Important
NeMo 2.0 is an experimental feature and currently released in the dev container only: nvcr.io/nvidia/nemo:dev. Please refer to the Migration Guide for information on getting started.
DreamBooth
Model Introduction
DreamBooth [MM-MODELS-DB2] is a fine-tuning technique and a solution to personalize large diffusion models like Stable Diffusion, which are powerful but lack the ability to mimic subjects of a given reference set. With DreamBooth, you only need a few images of a specific subject to fine-tune a pretrained text-to-image model, so that it learns to bind a unique identifier with a special subject. This unique identifier can then be used to synthesize fully-novel photorealistic images of the subject contextualized in different scenes.

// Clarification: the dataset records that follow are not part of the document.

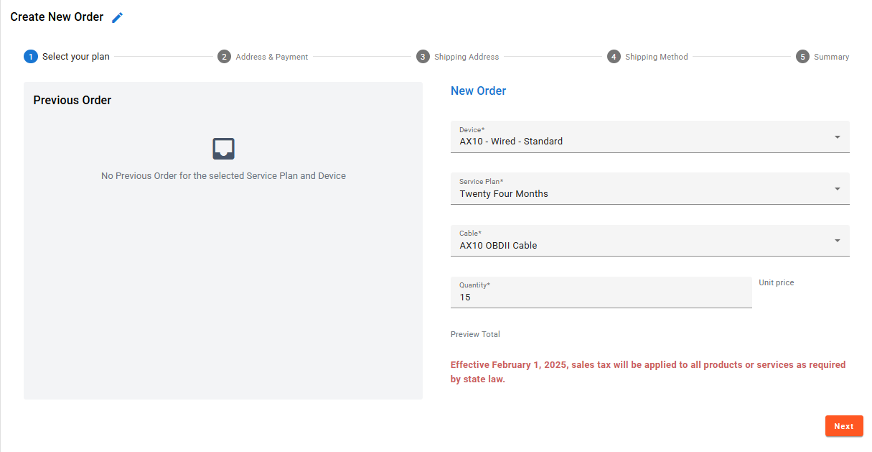Viewport: 872px width, 452px height.
Task: Open the Cable dropdown arrow
Action: pyautogui.click(x=837, y=240)
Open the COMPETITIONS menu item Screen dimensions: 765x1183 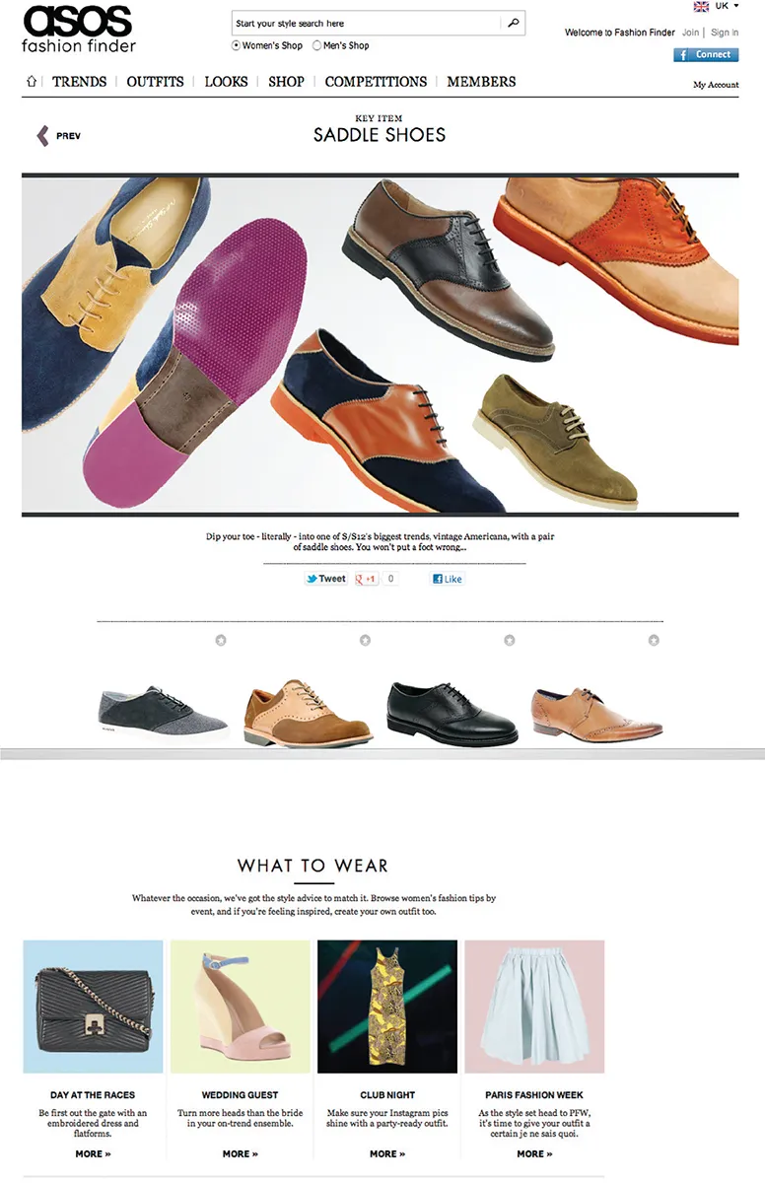(376, 82)
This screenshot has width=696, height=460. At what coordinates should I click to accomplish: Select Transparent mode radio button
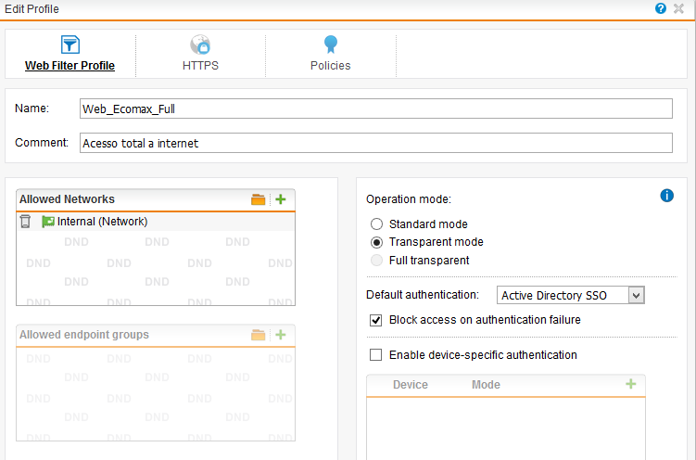pyautogui.click(x=376, y=242)
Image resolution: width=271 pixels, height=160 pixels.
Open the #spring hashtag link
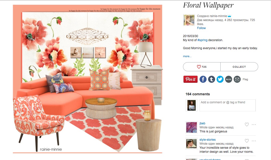tap(202, 40)
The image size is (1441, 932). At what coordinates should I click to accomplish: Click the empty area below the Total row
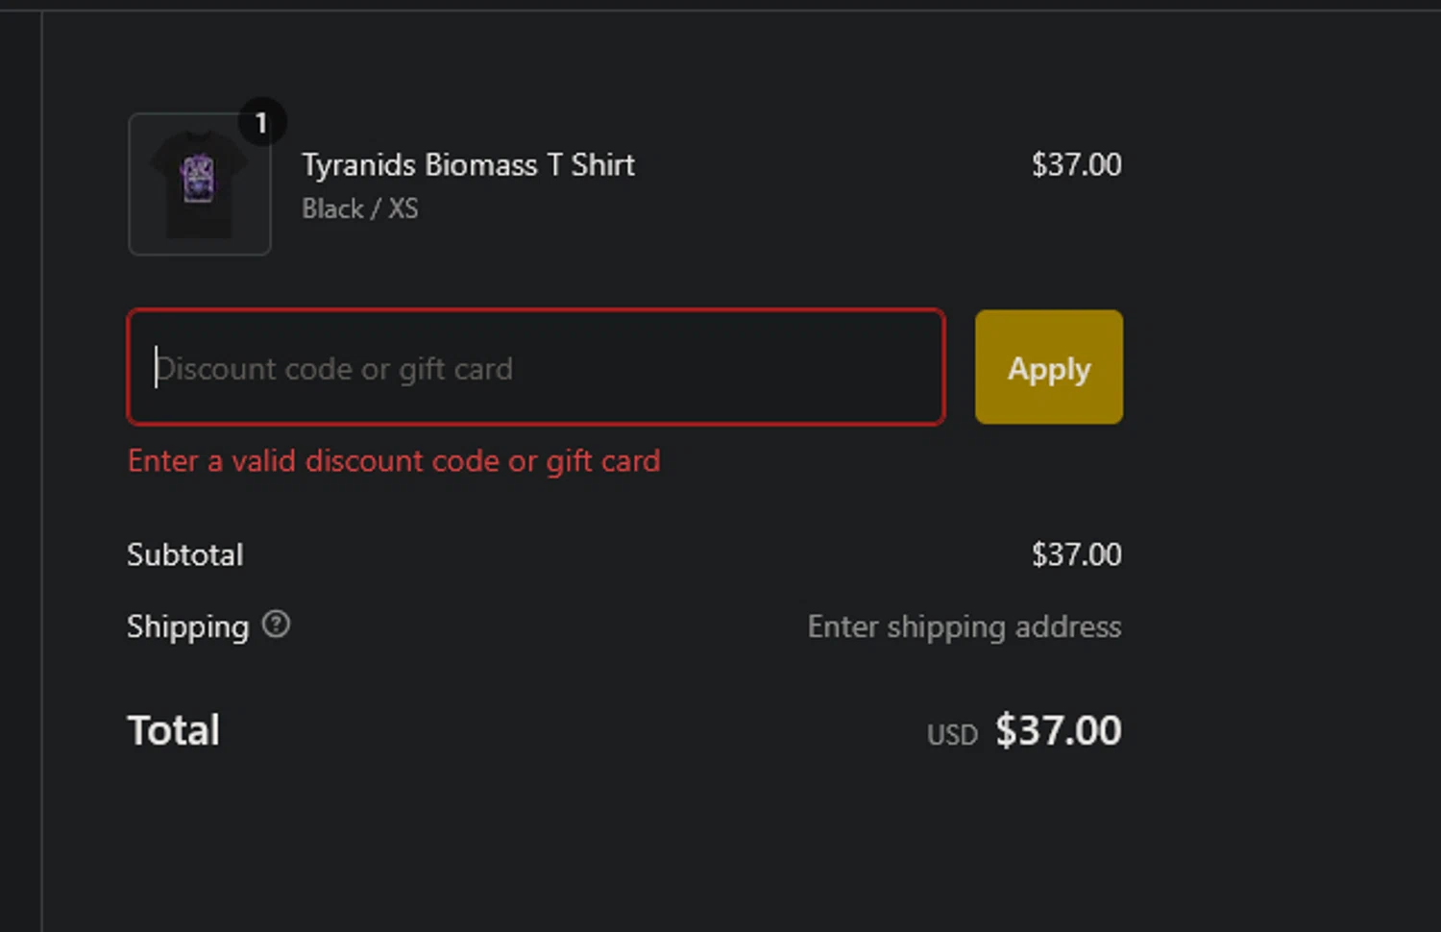point(624,846)
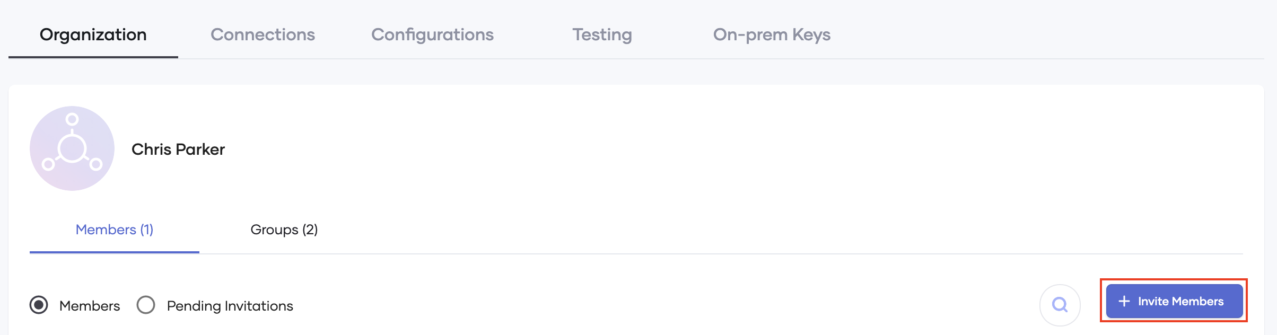Click the plus icon on Invite Members
Screen dimensions: 1277x335
click(x=1124, y=301)
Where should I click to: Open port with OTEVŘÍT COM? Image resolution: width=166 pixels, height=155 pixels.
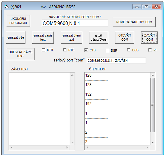pos(125,37)
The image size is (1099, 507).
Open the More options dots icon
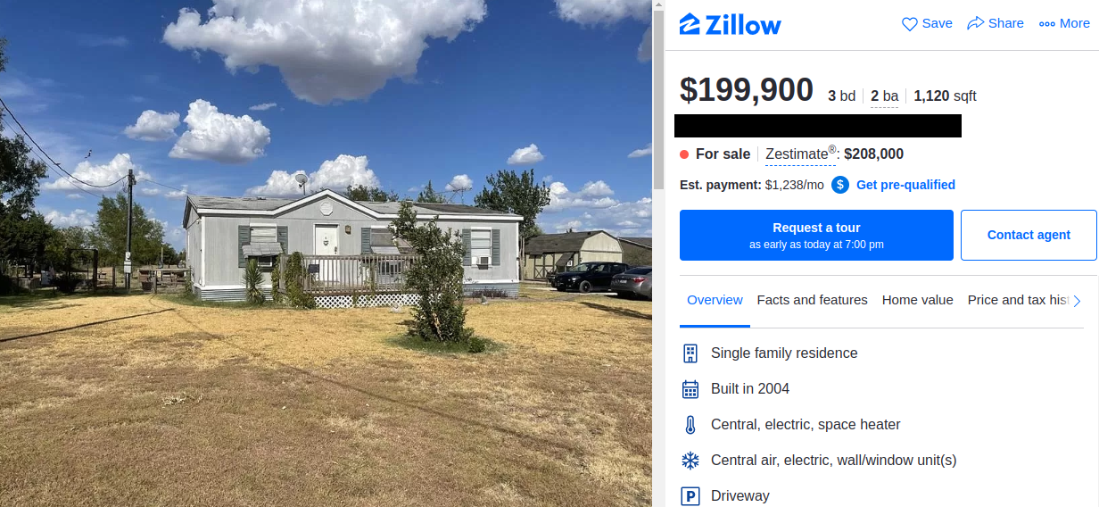click(1047, 24)
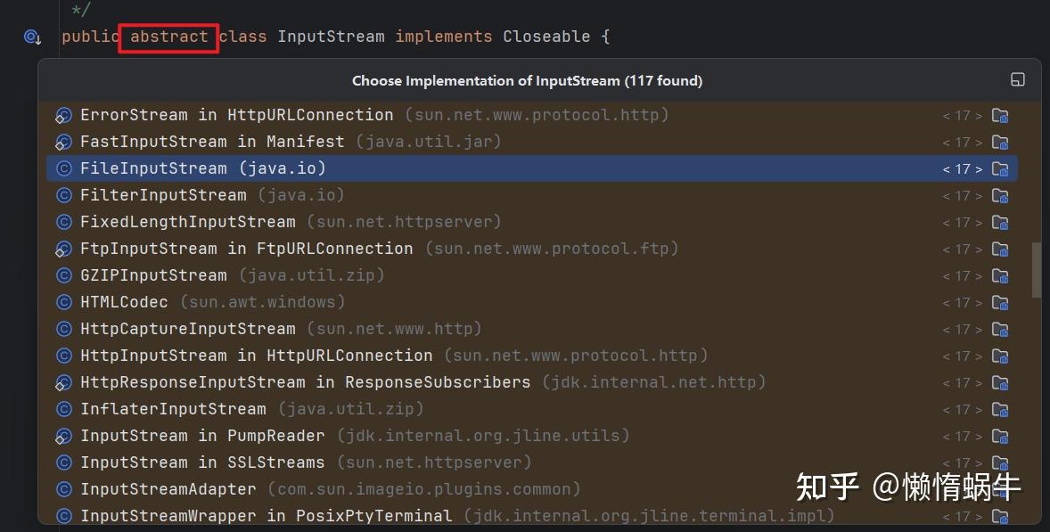Click the abstract keyword in the class declaration
1050x532 pixels.
point(168,37)
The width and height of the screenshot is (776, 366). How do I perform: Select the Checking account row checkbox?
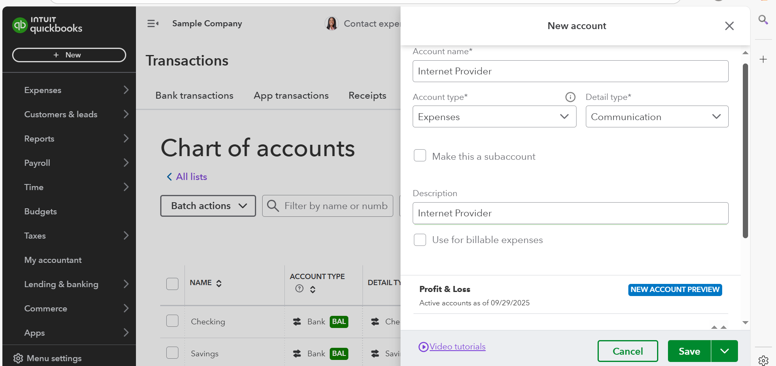pyautogui.click(x=172, y=321)
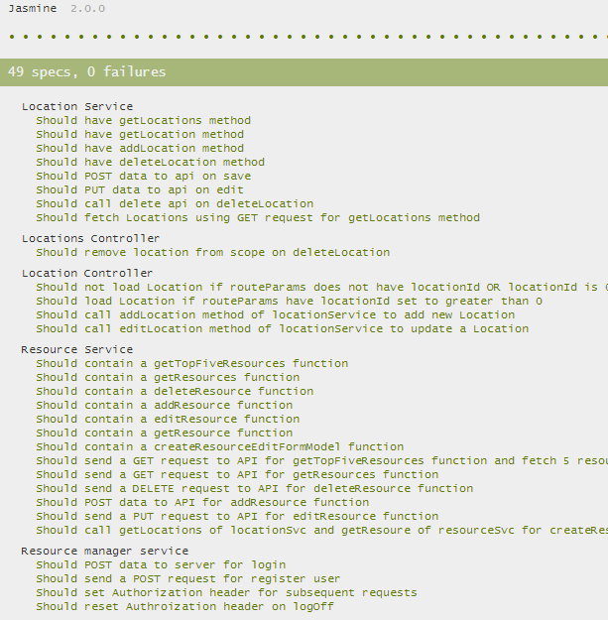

NeMo’s Dreambooth is built upon the Stable Diffusion framework. While its architecture mirrors Stable Diffusion (refer to Model Configuration), the distinction lies in its training process, specifically when utilizing a different dataset and incorporating the prior preservation loss when necessary.
Prior Preservation Loss
When finetuning large pretrained language models on specific tasks or text-to-image diffusion models on a small dataset, problems like language drift and decreased output variety often arise. The concept of the prior preservation loss is straightforward: it guides the model using its self-generated samples and incorporates the discrepancy between the model-predicted noise on these samples. The influence of this loss component can be adjusted using model.prior_loss_weight.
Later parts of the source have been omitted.